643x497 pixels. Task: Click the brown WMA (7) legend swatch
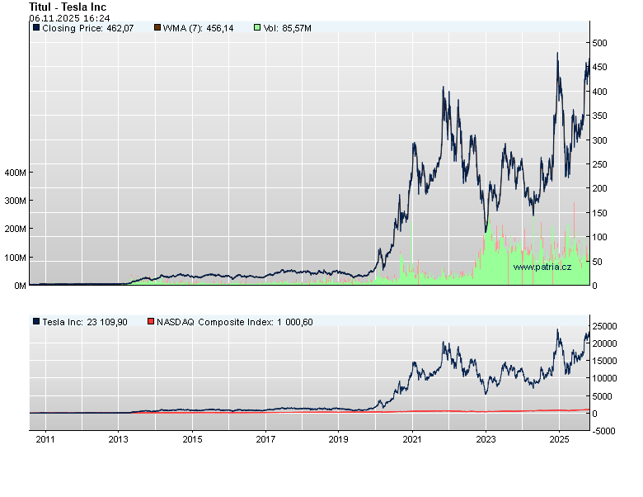coord(157,28)

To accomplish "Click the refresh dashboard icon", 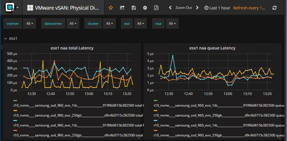I will point(274,8).
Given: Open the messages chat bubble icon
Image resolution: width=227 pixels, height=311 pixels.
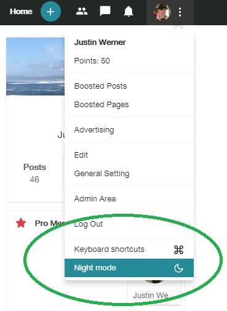Looking at the screenshot, I should tap(105, 11).
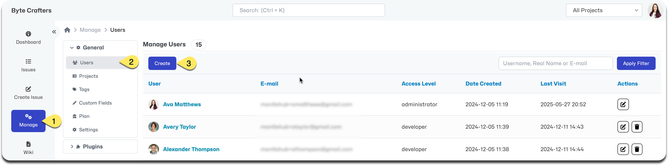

- [What is being asked]:
In the records, the line containing "Given: Open the messages chat bubble icon" starts the span and the final line ends it. Output exactly that span, both ends included, with no pictures and nothing else.

- [Final answer]:
Given: Open the messages chat bubble icon
Image resolution: width=227 pixels, height=311 pixels.
Looking at the screenshot, I should tap(105, 11).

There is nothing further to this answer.